Happy Valley Chiropractor Describes How Chiropractic Was Started
Chiropractic started in 1895, with Daniel David Palmer of Iowa performing the first such therapy on Harvey Lillard, a partially deaf janitor. One day, Lillard did not have his shirt on as he worked in Palmer’s office. It is when Lillard bent over to empty the trash can that Palmer noticed that a vertebra was out of place. On seeking to learn more, Lillard explained that he had moved the wrong way when he heard a pop in his back and lost his hearing. Having been involved in other natural healing philosophies, Palmer told Lillard to lie face down on the floor, before making the adjustment. The following day, Lillard told Palmer that he could hear rackets on the street.

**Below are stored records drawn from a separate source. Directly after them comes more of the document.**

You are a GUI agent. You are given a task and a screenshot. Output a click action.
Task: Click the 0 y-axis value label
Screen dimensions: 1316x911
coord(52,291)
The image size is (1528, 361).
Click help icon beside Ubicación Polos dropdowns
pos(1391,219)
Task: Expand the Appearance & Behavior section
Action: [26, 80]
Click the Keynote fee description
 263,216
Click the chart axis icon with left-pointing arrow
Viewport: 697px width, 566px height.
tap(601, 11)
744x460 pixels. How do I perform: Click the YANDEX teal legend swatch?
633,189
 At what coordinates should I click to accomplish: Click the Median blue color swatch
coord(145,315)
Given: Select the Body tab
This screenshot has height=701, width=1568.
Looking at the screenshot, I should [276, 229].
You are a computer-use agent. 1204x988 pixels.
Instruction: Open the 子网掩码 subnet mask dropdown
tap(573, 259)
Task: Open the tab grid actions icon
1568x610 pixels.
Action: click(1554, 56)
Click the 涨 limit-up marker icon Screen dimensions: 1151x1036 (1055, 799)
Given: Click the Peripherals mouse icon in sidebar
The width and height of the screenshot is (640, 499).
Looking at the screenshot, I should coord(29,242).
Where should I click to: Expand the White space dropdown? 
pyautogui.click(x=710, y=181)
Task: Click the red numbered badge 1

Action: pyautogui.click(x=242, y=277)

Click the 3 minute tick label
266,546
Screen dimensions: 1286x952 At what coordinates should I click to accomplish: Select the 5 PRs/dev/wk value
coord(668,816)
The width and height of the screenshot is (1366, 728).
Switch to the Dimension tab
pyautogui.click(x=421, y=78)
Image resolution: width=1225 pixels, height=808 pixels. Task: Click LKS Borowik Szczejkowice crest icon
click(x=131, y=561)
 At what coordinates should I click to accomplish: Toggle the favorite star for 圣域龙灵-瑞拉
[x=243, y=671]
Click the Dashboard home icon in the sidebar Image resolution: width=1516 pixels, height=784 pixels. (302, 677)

Two years later, this episode influenced Palmer to open a school of chiropractic. Coined by Rev. Samel Weed, the word ‘chiropractic’ has Greek roots. Although Palmer strived to meld science and metaphysics during his practice, the original philosophy of chiropractic had a lot to do with magnetism, naturalism, vitalism, spiritualism and a host of concepts that were not compliant with scientific trends. In 1896, Palmer came up with hidden descriptions and philosophies of chiropractic, all of which supported the principles of osteopathy that Andrew Still’s had created a decade earlier. The two had termed the body as a ‘machine’, meaning that its different parts could be skilfully controlled to achieve a cure without using drugs. Both went on to claim that human health could be improved through spinal manipulation on joint dysfunction/ subluxation. However, Palmer differentiated his methods, stating that he was the first chiropractor to employ short-lever manipulative techniques. He also noted the use of spinous and transverse processes as mechanical levers. Palmer proceeded to explain that the nervous system was central in bringing about the results associated with spinal manipulation in chiropractic.
For all the many similarities that chiropractic and osteopathy share, osteopathic practitioners were keen on setting the profession apart. They not only sought to seek licensure and have the profession regulated, but went ahead to describe chiropractic as an adulterated version of osteopathy. One of the consequences is that in 1907, a chiropractor based in Wisconsin was charged with practicing osteopathic medicine without the requisite license. The same offense would see many other chiropractors, including D.D. Palmer, going to jail. In their legal defense of their system of medicine, the Palmers included “Modernized Chiropractic”, the first chiropractic textbook that was published in 1906. The ironic part is that his book had been written by Longworthy, Smith, et al., “mixer” chiropractors that the Palmers treated with contempt. While chiropractors won their case in Wisconsin in 1907, there was a rise in successful prosecutions by state medical boards. As a result, chiropractors carried out political campaigns aimed at having separate licensing laws. They eventually succeeded in all states, starting in Kansas in 1913 and finishing in Louisiana in 1974.
With “mixers” adding other treatments to spinal adjustments and “straights” sticking to spinal adjustments as the sole method of treatment, there has been intense division in the profession. In 1975, the National Institutes of Health sponsored a conference that promoted further chiropractic research. Up until 1987 when the American Medical Association lost an antitrust case, they had boycotted chiropractic, describing it as an “unscientific cult”. Chiropractic has been recovering from that negative campaign for years.